(Collected data)
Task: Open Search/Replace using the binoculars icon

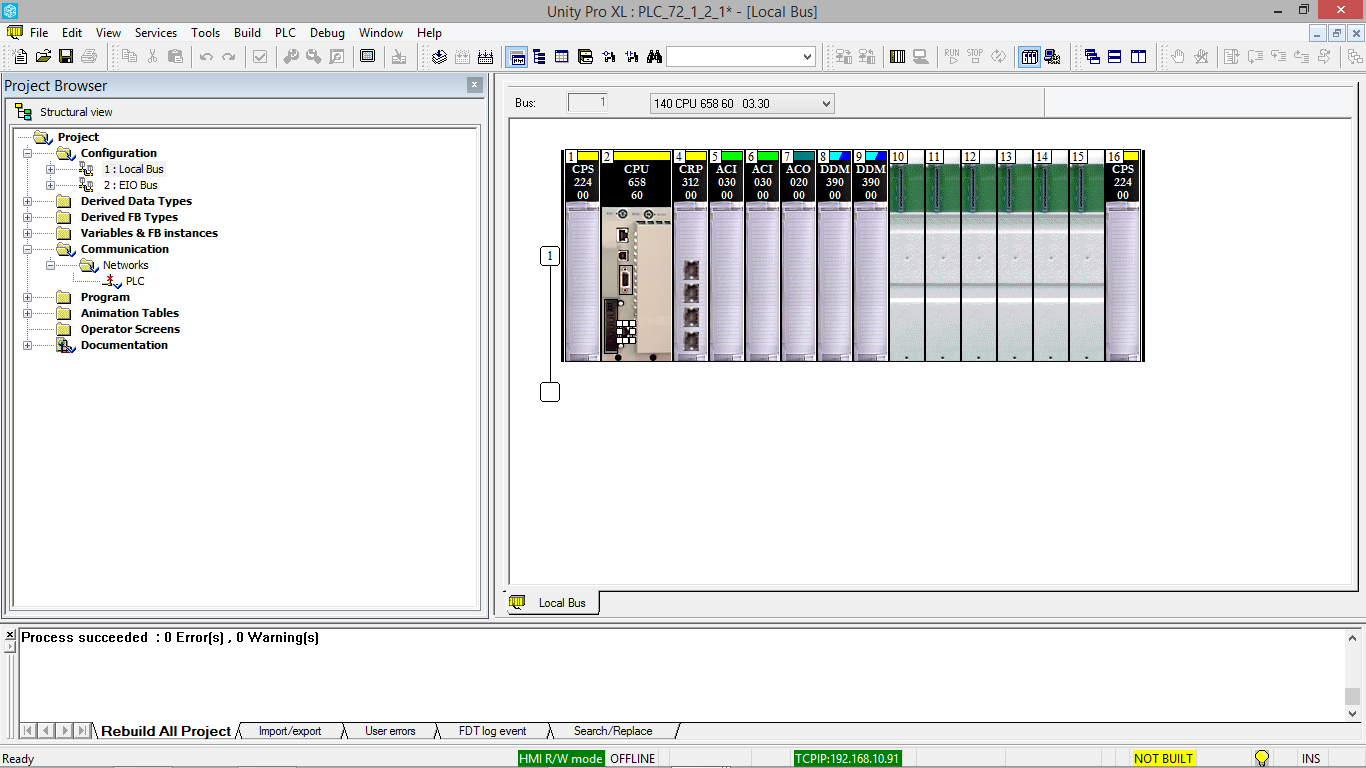Action: tap(653, 57)
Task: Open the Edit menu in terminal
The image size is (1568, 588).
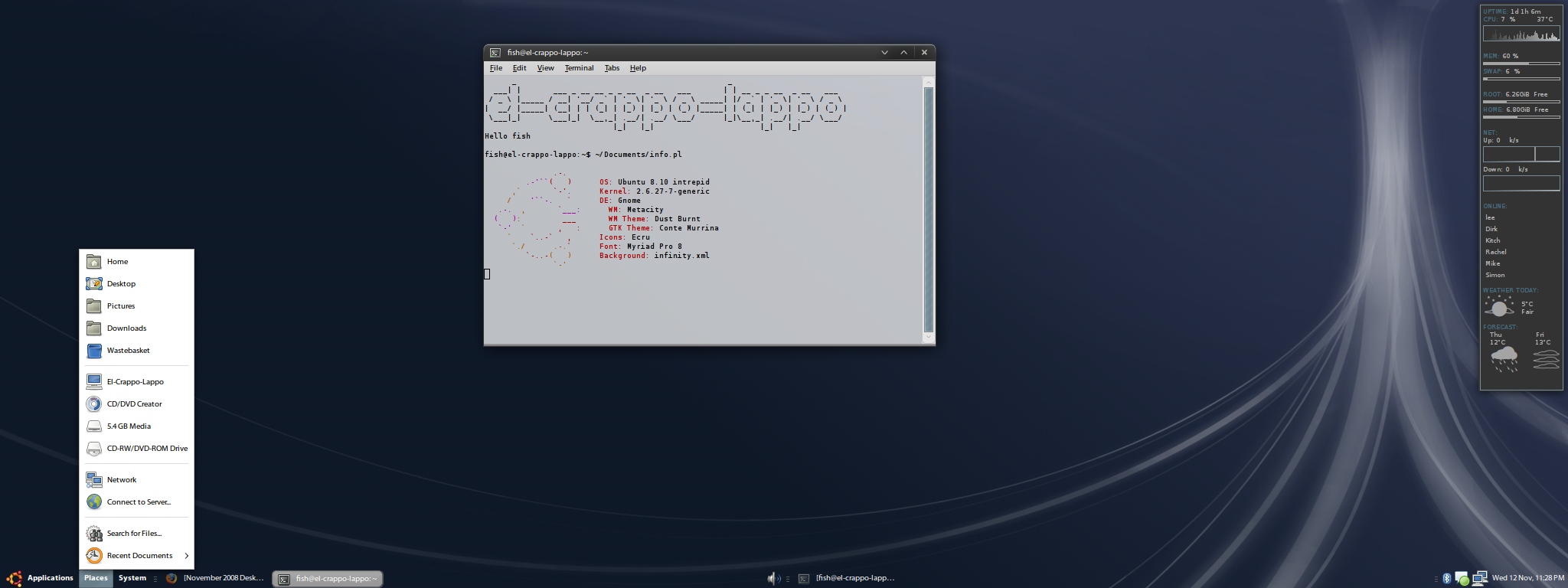Action: (519, 68)
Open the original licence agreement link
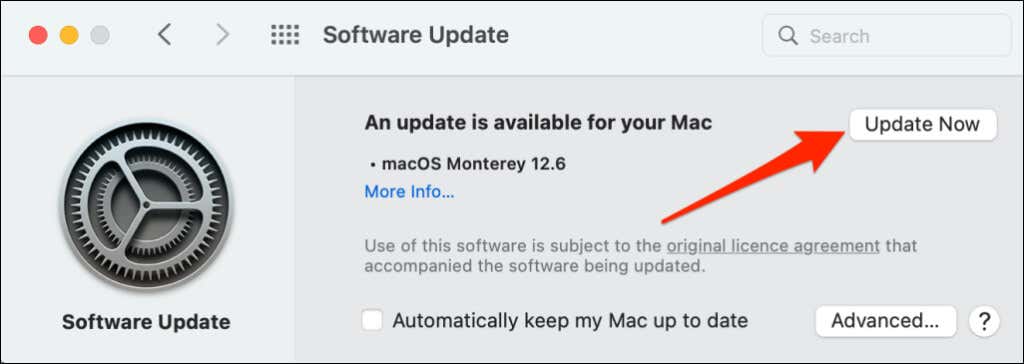This screenshot has height=364, width=1024. [x=773, y=246]
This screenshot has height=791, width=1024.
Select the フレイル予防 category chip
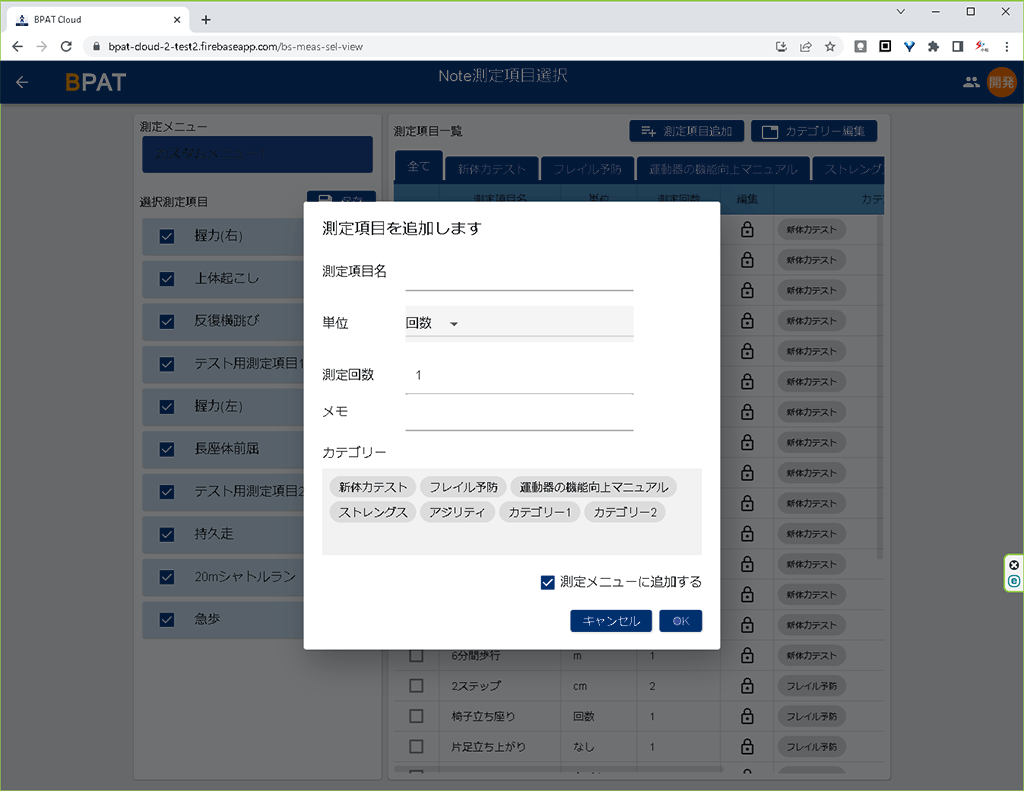point(463,486)
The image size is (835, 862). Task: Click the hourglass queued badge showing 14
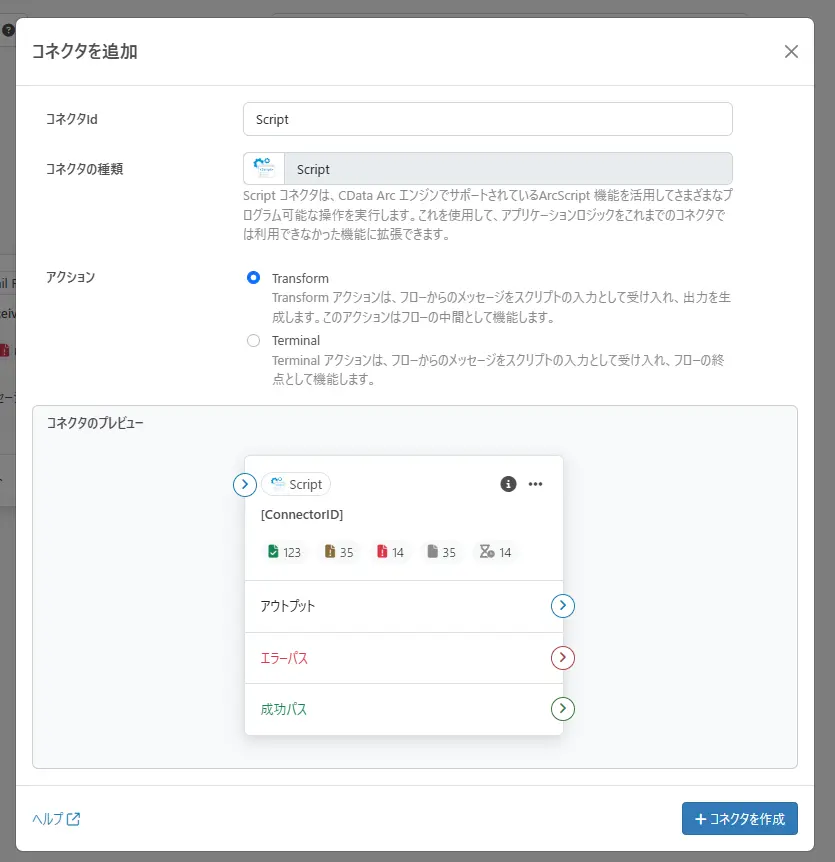495,551
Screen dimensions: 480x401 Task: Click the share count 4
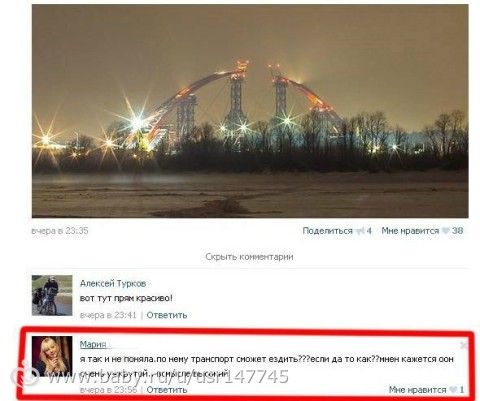coord(369,231)
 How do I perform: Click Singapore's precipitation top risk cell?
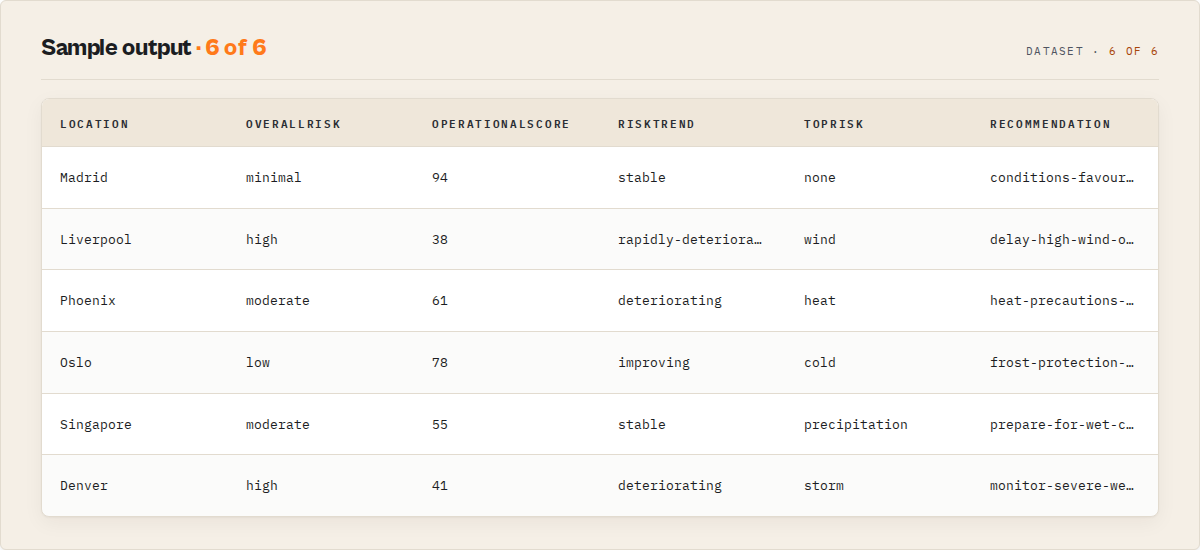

▶ REQUIREMENT
Every entry above is to be printed again exactly, pictures omitted.

▶ YOUR RESPONSE
Task: Open Search/Replace using the binoculars icon

Action: tap(653, 57)
Task: Open the Edit menu in terminal
The image size is (1568, 588).
Action: (519, 68)
Open the original licence agreement link
This screenshot has height=364, width=1024. [x=773, y=246]
This screenshot has height=791, width=1024.
Select the フレイル予防 category chip
point(463,486)
The image size is (835, 862). Task: Click the hourglass queued badge showing 14
495,551
Screen dimensions: 480x401 Task: Click the share count 4
coord(369,231)
 How do I perform: Click Singapore's precipitation top risk cell?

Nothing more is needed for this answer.